Description
In 2004 a small group of Americans and Europeans held a series of meetings in Beirut with senior members of Hamas, Hezbollah and the Muslim Brotherhood. And in early 2005, a larger group of former senior American and European government officials and diplomats travelled to Lebanon for talks with these ‘terrorist leaders’. The discussions were detailed, wide ranging, blunt, and often uncomfortable, but they touched on a wide variety of subjects: on democracy, Israel, Al-Qaeda, violence and terrorism. The result was startling: a conviction among the participants that the United States and its allies had gotten the ‘War on Terror’ wrong, dangerously wrong. Now, in this inside account, one of the leaders of these delegations details how those unprecedented discussions – and an opening that was engineered between American military officers and Iraqi insurgents based in Amman – has helped to convince American and European policymakers to recast the war on terrorism, providing a fundamental shift in Western strategy.

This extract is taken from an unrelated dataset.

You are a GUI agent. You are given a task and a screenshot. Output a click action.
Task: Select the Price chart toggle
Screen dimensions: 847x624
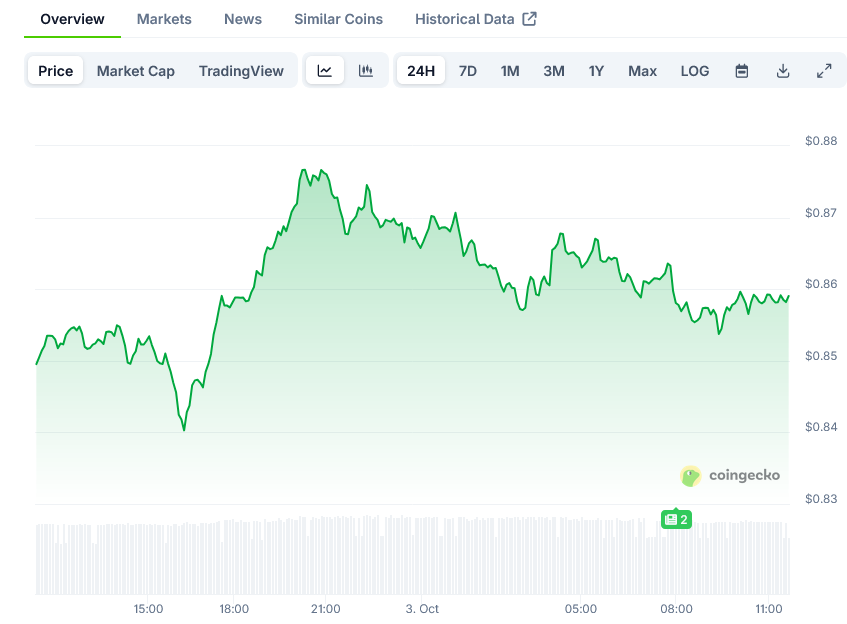(56, 71)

How to Lose the War on Terror is not only an on-the-ground, real-time account of how ‘talking’ and ‘listening’ to the leaders of Hamas, Hezbollah and the Muslim Brotherhood is beginning to shift American and European perceptions, but how groups that the West once viewed as ‘dead enders’ and ‘enemies of freedom’ are now slowly being recruited in the war against America and Europe’s real enemies — Al-Qaeda and its ‘Salafist’ allies.

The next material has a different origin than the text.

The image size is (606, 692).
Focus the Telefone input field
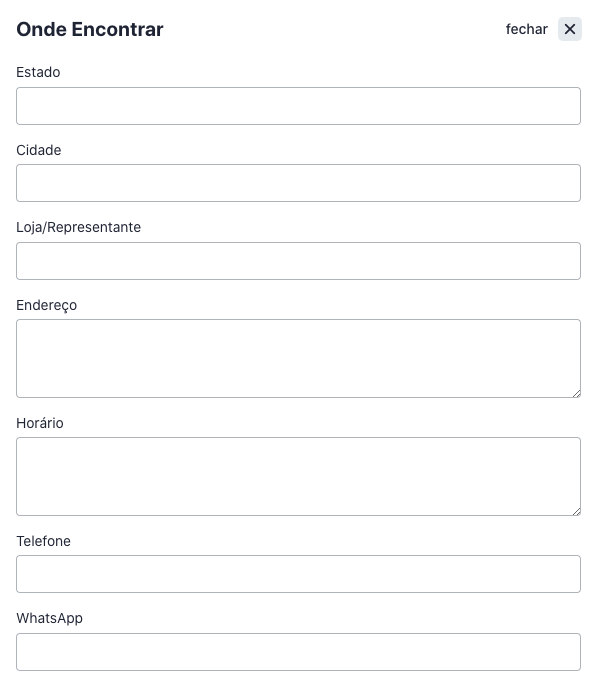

How to Lose the War on Terror is a dramatic narrative of the crippling strategic and intellectual mistakes that have mired the West in an unwinnable war. It is one of those rare books that suggests a way forward in a conflict whose victory depends less on force than it does on a realistic understanding of the true enemy and a comprehension of the challenges we all face. After seven years of getting it wrong, is the West finally getting it right? Mark Perry’s startling account helps to answer that question.
Reviews
‘In this book, Mark Perry allows us to hear different voices and different language from those whom we have all too easily written off as murderers and terrorists. Perry understands the basic truth that too many of us have forgotten – that there is not one truth, but many.’ –– Seymour M. Hersh, The New Yorker
‘Very few westerners understand the Middle East and its politics as well as Mark Perry, and the reason for his insights lie in this book: unlike most diplomats, journalists and academics, he derives his knowledge of organizations such as Hamas, Hezbollah and the Sunni national resistance in Iraq not from second hand sources but close personal contact. Not only has he talked to those generally labelled and dismissed as terrorists, he offers here a clear definition of when such groups are worth talking to, in the sense that doing so may create real opportunities for peace, and when (as in the case of Al Qaeda) they clearly aren’t. Beautifully written, this is both a gripping narrative and a piece of compelling advocacy, casting new light on some of the historic catastrophes of the present and recent past.’ –– David Rose, Vanity Fair
‘How to Lose the War on Terror is a dramatic narrative of the crippling strategic and intellectual mistakes that have mired the West in an unwinnable war. … Beautifully written, this is both a gripping narrative which casts new light on some of the historic catastrophes of the present and recent past.’ — The Muslim World Book Review
Author(s)
Mark Perry is the author of seven books, including A Fire In Zion: the Israeli-Palestinian Search for Peace. He is a director of Conflicts Forum, which conducted the 2005 meetings between the leaders of Hamas, Hezbollah and the Muslim Brotherhood.